[Available records Boundary: Start]

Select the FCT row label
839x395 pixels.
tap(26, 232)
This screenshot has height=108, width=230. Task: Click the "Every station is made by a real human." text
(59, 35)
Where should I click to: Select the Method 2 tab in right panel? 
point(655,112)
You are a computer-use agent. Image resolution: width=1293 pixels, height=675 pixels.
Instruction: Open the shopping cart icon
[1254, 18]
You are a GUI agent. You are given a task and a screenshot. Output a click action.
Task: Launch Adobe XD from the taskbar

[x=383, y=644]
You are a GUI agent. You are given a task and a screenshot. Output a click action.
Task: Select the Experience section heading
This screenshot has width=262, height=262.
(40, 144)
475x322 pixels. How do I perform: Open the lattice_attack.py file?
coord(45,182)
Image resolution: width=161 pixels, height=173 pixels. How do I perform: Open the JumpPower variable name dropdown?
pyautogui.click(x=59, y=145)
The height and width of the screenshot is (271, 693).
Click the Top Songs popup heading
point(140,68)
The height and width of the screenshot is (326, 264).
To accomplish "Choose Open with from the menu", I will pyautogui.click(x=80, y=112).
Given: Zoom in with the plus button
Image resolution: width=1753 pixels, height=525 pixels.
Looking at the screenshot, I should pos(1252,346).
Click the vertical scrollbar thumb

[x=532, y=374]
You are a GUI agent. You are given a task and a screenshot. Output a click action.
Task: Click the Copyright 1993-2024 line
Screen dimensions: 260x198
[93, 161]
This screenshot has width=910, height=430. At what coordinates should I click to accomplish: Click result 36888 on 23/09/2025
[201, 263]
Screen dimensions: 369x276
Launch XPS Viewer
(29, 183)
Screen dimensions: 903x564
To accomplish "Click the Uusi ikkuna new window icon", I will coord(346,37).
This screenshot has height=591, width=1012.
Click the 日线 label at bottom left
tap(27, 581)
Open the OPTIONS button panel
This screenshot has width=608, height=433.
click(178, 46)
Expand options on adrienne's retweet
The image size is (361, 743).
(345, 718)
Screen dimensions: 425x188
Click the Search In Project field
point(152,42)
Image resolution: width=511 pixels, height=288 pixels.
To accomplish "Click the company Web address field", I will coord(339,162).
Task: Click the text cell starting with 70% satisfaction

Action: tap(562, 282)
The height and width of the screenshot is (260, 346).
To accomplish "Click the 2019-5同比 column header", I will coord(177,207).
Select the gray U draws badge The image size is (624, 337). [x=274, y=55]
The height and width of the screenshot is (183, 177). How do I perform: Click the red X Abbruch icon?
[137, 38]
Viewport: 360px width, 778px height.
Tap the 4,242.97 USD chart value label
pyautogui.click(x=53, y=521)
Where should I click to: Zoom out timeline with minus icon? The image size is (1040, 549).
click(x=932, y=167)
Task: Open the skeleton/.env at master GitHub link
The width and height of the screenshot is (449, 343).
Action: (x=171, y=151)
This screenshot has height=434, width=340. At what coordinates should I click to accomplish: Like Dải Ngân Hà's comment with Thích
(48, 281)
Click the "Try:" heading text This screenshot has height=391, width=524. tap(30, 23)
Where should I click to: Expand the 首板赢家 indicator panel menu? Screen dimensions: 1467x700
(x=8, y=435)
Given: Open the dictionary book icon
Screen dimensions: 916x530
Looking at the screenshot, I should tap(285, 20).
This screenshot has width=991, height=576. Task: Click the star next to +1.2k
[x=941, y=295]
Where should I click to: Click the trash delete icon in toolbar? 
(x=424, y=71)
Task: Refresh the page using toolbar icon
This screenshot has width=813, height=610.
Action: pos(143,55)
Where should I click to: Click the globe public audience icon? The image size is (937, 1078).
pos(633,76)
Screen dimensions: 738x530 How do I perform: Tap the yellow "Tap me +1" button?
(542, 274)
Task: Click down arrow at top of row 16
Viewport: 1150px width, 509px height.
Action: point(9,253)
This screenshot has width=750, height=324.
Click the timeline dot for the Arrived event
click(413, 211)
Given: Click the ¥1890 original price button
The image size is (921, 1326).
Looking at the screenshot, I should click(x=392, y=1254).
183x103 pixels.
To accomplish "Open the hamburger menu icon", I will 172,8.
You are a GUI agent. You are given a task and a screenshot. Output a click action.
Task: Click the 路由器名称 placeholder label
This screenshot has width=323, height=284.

[Available records Boundary: End]

▶ _Aim of the task_
Down to the last line, reproduce the entries above precisely.

▶ _Reply_
Select the FCT row label
839x395 pixels.
tap(26, 232)
This screenshot has height=108, width=230. Task: Click the "Every station is made by a real human." text
(59, 35)
Where should I click to: Select the Method 2 tab in right panel? 
point(655,112)
You are a computer-use agent. Image resolution: width=1293 pixels, height=675 pixels.
Instruction: Open the shopping cart icon
[1254, 18]
You are a GUI agent. You are given a task and a screenshot. Output a click action.
Task: Launch Adobe XD from the taskbar

[x=383, y=644]
You are a GUI agent. You are given a task and a screenshot. Output a click action.
Task: Select the Experience section heading
This screenshot has width=262, height=262.
(40, 144)
475x322 pixels. How do I perform: Open the lattice_attack.py file?
coord(45,182)
Image resolution: width=161 pixels, height=173 pixels. How do I perform: Open the JumpPower variable name dropdown?
pyautogui.click(x=59, y=145)
The height and width of the screenshot is (271, 693).
Click the Top Songs popup heading
point(140,68)
The height and width of the screenshot is (326, 264).
To accomplish "Choose Open with from the menu", I will pyautogui.click(x=80, y=112).
Given: Zoom in with the plus button
Image resolution: width=1753 pixels, height=525 pixels.
Looking at the screenshot, I should pos(1252,346).
Click the vertical scrollbar thumb

[x=532, y=374]
You are a GUI agent. You are given a task and a screenshot. Output a click action.
Task: Click the Copyright 1993-2024 line
Screen dimensions: 260x198
[93, 161]
This screenshot has width=910, height=430. At what coordinates should I click to accomplish: Click result 36888 on 23/09/2025
[201, 263]
Screen dimensions: 369x276
Launch XPS Viewer
(29, 183)
Screen dimensions: 903x564
To accomplish "Click the Uusi ikkuna new window icon", I will coord(346,37).
This screenshot has height=591, width=1012.
Click the 日线 label at bottom left
tap(27, 581)
Open the OPTIONS button panel
This screenshot has width=608, height=433.
click(178, 46)
Expand options on adrienne's retweet
The image size is (361, 743).
(345, 718)
Screen dimensions: 425x188
Click the Search In Project field
point(152,42)
Image resolution: width=511 pixels, height=288 pixels.
To accomplish "Click the company Web address field", I will coord(339,162).
Task: Click the text cell starting with 70% satisfaction

Action: tap(562, 282)
The height and width of the screenshot is (260, 346).
To accomplish "Click the 2019-5同比 column header", I will coord(177,207).
Select the gray U draws badge The image size is (624, 337). [x=274, y=55]
The height and width of the screenshot is (183, 177). How do I perform: Click the red X Abbruch icon?
[137, 38]
Viewport: 360px width, 778px height.
Tap the 4,242.97 USD chart value label
pyautogui.click(x=53, y=521)
Where should I click to: Zoom out timeline with minus icon? The image size is (1040, 549).
click(x=932, y=167)
Task: Open the skeleton/.env at master GitHub link
The width and height of the screenshot is (449, 343).
Action: (x=171, y=151)
This screenshot has height=434, width=340. At what coordinates should I click to accomplish: Like Dải Ngân Hà's comment with Thích
(48, 281)
Click the "Try:" heading text This screenshot has height=391, width=524. tap(30, 23)
Where should I click to: Expand the 首板赢家 indicator panel menu? Screen dimensions: 1467x700
(x=8, y=435)
Given: Open the dictionary book icon
Screen dimensions: 916x530
Looking at the screenshot, I should tap(285, 20).
This screenshot has width=991, height=576. Task: Click the star next to +1.2k
[x=941, y=295]
Where should I click to: Click the trash delete icon in toolbar? 
(x=424, y=71)
Task: Refresh the page using toolbar icon
This screenshot has width=813, height=610.
Action: pos(143,55)
Where should I click to: Click the globe public audience icon? The image size is (937, 1078).
pos(633,76)
Screen dimensions: 738x530 How do I perform: Tap the yellow "Tap me +1" button?
(542, 274)
Task: Click down arrow at top of row 16
Viewport: 1150px width, 509px height.
Action: point(9,253)
This screenshot has width=750, height=324.
Click the timeline dot for the Arrived event
click(413, 211)
Given: Click the ¥1890 original price button
The image size is (921, 1326).
Looking at the screenshot, I should click(x=392, y=1254).
183x103 pixels.
To accomplish "Open the hamburger menu icon", I will 172,8.
You are a GUI agent. You are given a task and a screenshot. Output a click action.
Task: Click the 路由器名称 placeholder label
This screenshot has width=323, height=284.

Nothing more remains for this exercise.